Start MATERIAL TO PROCESS

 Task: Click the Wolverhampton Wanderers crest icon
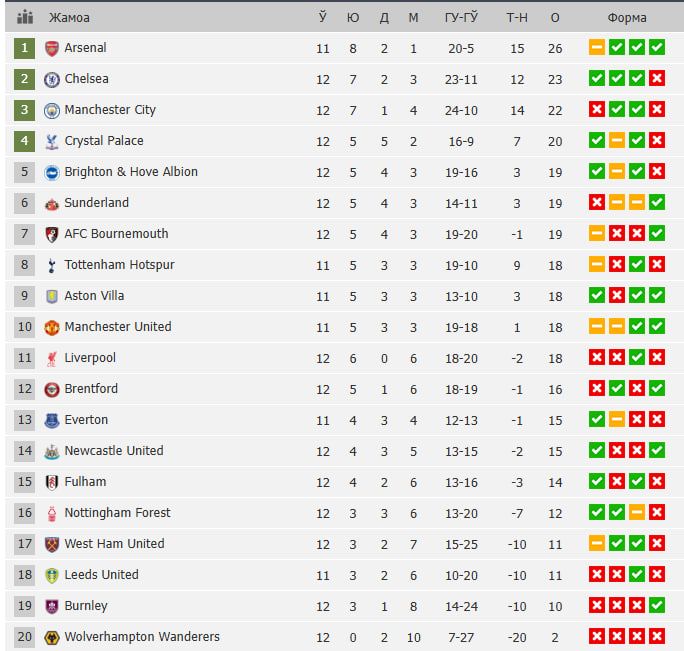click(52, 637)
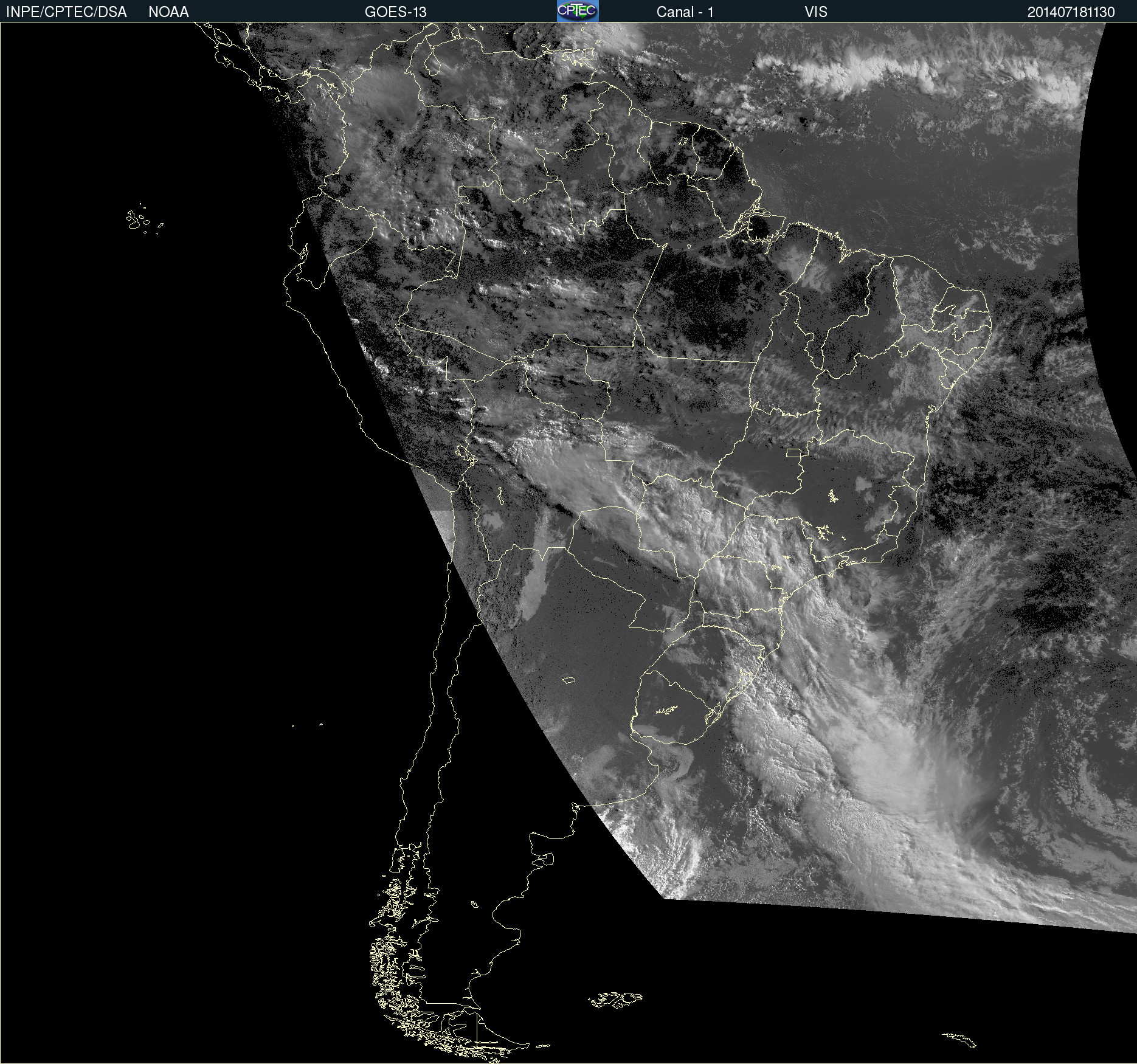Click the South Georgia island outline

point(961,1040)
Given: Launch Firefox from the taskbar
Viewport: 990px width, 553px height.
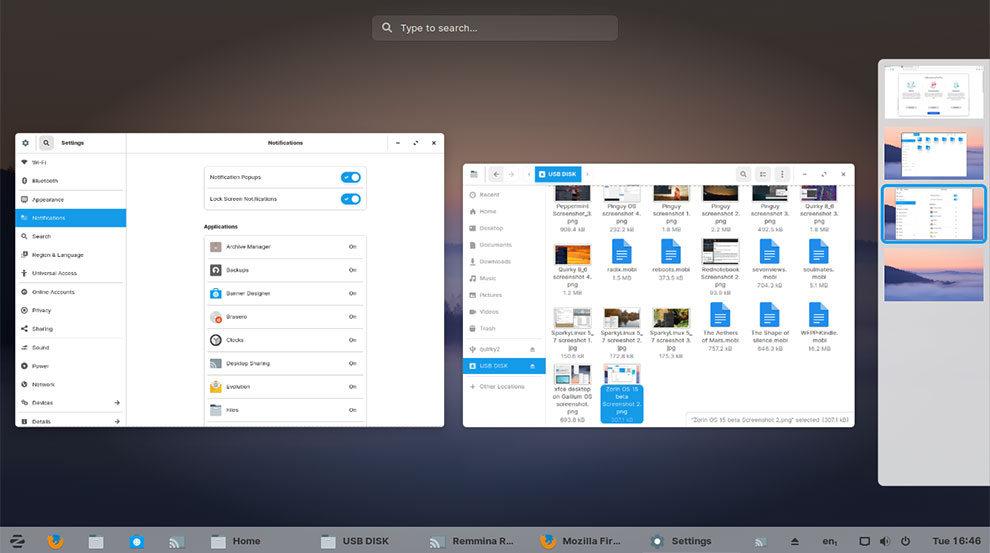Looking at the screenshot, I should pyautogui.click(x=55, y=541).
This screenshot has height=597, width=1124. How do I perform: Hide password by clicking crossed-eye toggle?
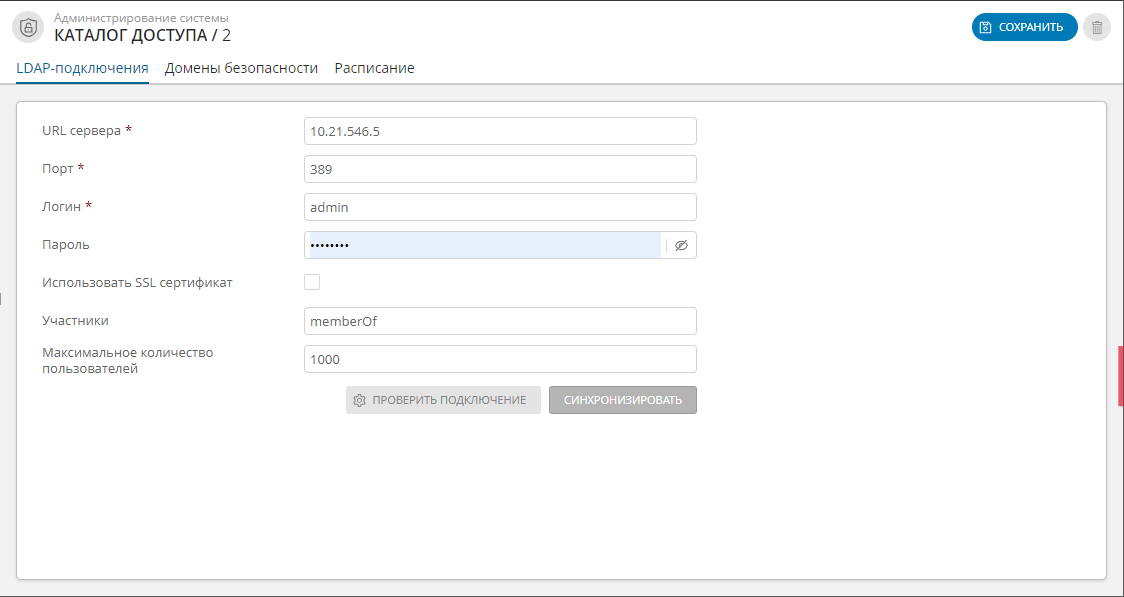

End MATERIAL TO PROCESS

# WHAT YOU NEED TO DO
Write out each of the rows above word for word, omitting the pictures.

# ANSWER TO THIS TASK
 Task: Click the Wolverhampton Wanderers crest icon
click(52, 637)
Click the South Georgia island outline

point(961,1040)
Given: Launch Firefox from the taskbar
Viewport: 990px width, 553px height.
Looking at the screenshot, I should pyautogui.click(x=55, y=541).
This screenshot has height=597, width=1124. How do I perform: Hide password by clicking crossed-eye toggle?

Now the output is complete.